What you do or don’t do with spuds in the kitchen can actually negate all those health benefits in both sweet potatoes and potatoes.
Some popular potato cooking methods, like frying, can diminish the heat-sensitive phytochemicals in the spuds. “The vitamin C content of potatoes will decrease since vitamin C is sensitive to heat and will degrade with higher temperatures,” says Angelone.
That doesn’t mean you have to eat them raw. “Steaming or boiling sweet potatoes seem to preserve the nutrients,” says Angelone. “Boiling sweet potatoes has been shown to have a more positive impact on blood-sugar regulation.” Still, water-soluble folate and B vitamins can leach into boiling water, which means you won’t be consuming them. The solution: Don’t overcook potatoes.
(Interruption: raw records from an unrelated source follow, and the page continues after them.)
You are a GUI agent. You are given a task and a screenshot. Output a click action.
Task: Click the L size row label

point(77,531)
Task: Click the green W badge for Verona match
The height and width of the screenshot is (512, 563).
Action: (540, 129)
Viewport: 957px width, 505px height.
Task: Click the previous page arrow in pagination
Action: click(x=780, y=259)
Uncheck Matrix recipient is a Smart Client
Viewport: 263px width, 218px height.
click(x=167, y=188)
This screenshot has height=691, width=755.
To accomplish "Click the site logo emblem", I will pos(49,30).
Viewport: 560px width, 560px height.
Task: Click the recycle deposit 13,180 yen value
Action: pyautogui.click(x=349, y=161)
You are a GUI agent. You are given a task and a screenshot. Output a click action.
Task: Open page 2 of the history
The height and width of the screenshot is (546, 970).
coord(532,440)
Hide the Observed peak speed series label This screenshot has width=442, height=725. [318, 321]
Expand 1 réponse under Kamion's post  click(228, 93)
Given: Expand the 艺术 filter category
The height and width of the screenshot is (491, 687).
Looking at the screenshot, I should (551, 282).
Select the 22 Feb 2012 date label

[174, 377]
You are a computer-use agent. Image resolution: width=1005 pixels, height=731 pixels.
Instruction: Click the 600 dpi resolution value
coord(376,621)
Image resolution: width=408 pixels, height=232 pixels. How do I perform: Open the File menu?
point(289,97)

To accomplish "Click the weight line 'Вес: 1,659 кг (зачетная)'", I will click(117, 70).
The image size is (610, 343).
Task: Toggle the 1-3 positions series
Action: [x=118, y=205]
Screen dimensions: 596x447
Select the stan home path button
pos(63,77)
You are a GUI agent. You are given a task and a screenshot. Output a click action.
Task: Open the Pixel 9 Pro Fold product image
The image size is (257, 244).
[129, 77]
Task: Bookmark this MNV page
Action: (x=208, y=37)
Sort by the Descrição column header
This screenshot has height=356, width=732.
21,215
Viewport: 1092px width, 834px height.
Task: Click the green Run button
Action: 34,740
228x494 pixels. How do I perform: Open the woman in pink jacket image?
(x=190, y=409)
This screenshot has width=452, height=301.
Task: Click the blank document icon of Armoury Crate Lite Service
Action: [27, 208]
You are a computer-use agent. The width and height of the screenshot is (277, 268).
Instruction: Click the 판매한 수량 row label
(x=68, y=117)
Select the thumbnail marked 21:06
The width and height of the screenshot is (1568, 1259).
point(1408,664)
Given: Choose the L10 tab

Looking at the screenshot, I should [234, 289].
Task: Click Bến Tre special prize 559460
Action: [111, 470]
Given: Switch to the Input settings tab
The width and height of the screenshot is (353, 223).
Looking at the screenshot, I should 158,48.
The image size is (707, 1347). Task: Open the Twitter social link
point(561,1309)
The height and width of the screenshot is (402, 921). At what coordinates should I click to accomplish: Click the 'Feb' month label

Also, Angelone recommends pairing sweet potatoes with a little fat to help your body absorb more of the all-star antioxidant beta carotene. That’s not an excuse to pile on the sour cream and butter, though. (Sorry, loaded baked potato fans.) Instead, opt for some baked sweet potato fries with olive oil or a lightened-up sweet potato gratin.
While many of the vitamins and minerals are concentrated in the flesh, the skin has benefits, too. “The skin has a little bit more of the fibre and iron specifically,” says Gans. The skin also helps preserve the vitamins that can leach out during boiling — yet another reason to leave it on.
The bottom line: While sweet potatoes have a slight edge on white potatoes because they contain more antioxidants, both options are nutrition-packed picks — as long as you don’t fry them.